A Mom’s Blessing

A Mom’s Blessing

From Chicken Soup for the Soul: Create Your Best Future

A Mom’s Blessing

One must be poor to know the luxury of giving!

~George Eliot

In the late 1960s, I was a single mom of four children five years apart in age. My husband was an alcoholic and upon leaving home, told me “I’ll see you living in a slum. The kids won’t know the difference, but I know it will bother you.” I understand he wasn’t in his right mind at the time, but I never forgot those words. Determined never to fulfill his parting wish, I was lucky enough to find a part-time job in a law firm that allowed me to work until the kids came home from school. Needless to say, I lived paycheck to paycheck, struggling to raise the kids in a nice neighborhood. They wore hand-me-downs, but always had a roof over their heads and nourishing food to eat. I could only afford the basics, so I made it a point to be sure that they always had fruit, ice cream and home-baked cakes — there was no money for potato chips, soda or fast food (lucky us!).

I always taught them to respect each other’s personal things. That meant they didn’t take each other’s things, and my pocketbook was also one of my “things” that was off-limits.

Bill was able to have a paper route when he was twelve years old, which he and his eleven-year-old brother Michael shared.
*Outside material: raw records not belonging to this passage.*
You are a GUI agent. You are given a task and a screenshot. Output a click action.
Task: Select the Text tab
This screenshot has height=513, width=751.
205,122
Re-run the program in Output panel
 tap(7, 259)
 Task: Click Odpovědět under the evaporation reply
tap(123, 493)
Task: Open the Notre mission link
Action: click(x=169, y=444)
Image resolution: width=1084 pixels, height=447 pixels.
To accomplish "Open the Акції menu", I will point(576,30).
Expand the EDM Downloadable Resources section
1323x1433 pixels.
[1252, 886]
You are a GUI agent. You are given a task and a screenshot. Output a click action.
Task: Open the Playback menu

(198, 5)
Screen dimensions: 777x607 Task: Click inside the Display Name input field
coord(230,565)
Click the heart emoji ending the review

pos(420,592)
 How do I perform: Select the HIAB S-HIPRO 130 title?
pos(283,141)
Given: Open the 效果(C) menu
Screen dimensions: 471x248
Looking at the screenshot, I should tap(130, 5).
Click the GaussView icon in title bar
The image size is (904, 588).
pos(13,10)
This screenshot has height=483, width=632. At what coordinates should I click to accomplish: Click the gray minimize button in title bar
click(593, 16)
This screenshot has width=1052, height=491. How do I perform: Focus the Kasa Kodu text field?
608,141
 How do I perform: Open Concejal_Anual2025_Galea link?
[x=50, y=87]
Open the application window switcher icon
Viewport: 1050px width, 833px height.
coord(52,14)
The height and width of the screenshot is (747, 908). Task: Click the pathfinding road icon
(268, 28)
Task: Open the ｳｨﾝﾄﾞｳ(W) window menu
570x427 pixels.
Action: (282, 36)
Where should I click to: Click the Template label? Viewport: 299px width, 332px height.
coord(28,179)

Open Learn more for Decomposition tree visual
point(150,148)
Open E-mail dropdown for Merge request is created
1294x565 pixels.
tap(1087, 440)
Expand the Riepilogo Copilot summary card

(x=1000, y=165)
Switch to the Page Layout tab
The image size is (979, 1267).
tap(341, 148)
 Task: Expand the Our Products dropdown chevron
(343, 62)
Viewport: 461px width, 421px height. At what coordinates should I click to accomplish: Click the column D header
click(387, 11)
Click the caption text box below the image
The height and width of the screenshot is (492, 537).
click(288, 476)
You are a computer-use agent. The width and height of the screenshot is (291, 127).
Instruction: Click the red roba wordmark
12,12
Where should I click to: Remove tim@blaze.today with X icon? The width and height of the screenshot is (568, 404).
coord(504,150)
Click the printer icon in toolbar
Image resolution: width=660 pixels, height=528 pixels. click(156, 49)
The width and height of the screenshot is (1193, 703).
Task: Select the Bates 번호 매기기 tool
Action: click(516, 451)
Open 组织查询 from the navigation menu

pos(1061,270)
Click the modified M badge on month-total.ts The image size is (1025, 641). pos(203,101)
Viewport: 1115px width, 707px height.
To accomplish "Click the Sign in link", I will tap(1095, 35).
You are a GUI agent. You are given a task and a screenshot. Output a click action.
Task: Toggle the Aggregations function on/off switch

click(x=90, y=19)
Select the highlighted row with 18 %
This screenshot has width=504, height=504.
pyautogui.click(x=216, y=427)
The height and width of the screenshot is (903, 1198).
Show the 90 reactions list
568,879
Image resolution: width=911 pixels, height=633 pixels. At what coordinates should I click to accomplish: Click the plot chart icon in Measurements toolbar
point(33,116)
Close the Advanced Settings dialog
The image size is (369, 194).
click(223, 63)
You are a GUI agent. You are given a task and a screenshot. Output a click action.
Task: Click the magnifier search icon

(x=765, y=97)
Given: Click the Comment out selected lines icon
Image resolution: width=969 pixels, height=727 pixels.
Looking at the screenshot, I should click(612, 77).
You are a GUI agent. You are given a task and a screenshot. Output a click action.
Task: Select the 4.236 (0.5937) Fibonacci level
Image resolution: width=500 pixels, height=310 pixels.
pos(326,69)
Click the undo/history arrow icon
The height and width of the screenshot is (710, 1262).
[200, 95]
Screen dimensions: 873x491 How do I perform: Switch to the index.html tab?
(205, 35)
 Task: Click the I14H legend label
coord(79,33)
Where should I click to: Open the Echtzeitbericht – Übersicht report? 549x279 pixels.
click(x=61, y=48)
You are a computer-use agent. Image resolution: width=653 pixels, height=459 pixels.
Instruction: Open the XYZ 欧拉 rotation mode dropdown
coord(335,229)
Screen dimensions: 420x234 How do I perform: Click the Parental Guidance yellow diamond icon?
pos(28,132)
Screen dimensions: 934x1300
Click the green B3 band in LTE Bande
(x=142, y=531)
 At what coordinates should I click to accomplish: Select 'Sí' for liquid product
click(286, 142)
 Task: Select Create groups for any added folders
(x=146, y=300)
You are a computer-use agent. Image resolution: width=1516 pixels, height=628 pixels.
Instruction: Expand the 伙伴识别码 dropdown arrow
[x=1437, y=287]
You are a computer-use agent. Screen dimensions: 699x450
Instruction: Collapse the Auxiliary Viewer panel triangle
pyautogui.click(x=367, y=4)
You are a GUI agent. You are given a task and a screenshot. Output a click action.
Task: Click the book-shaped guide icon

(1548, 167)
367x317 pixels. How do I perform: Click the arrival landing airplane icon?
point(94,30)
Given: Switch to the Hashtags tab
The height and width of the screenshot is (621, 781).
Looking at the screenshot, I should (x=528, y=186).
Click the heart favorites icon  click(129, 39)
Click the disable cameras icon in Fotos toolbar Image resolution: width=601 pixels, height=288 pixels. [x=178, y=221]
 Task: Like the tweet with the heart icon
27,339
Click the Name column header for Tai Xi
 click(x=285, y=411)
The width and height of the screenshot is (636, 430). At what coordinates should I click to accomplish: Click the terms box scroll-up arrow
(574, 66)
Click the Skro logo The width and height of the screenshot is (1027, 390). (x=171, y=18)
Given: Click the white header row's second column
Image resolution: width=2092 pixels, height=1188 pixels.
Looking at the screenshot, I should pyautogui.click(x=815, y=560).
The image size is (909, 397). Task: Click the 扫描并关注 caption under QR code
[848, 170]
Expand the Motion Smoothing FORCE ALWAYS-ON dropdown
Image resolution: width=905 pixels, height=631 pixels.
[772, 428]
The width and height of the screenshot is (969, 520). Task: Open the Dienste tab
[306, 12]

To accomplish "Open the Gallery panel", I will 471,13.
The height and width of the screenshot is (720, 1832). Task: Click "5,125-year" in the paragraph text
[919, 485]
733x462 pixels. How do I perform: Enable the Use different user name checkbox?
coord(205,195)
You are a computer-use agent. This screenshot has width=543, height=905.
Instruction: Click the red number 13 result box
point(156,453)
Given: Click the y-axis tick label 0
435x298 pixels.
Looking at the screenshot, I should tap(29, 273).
They delivered papers seven days a week, worked out the responsibilities and finances (learning to record collections and share profits) together. It was their only way of getting “spending money.” Often when there was a snowstorm, the neighbors would call to see if one of the “boys” could shovel their walk. If, for some reason, the boys were not available, my daughter Debbie would beg me to send her in their place. The first time, our neighbor was so excited, I heard her say with glee, “Honey, this time we’re getting a girl!” Stephen, the youngest, was responsible for taking his grandfather for a walk around the block each day after school. Pop had a stroke and the doctor wanted him to get up and out. Stephen took this responsibility very seriously and would always give Pop whatever he made in kindergarten that day, and then insist they go for their walk.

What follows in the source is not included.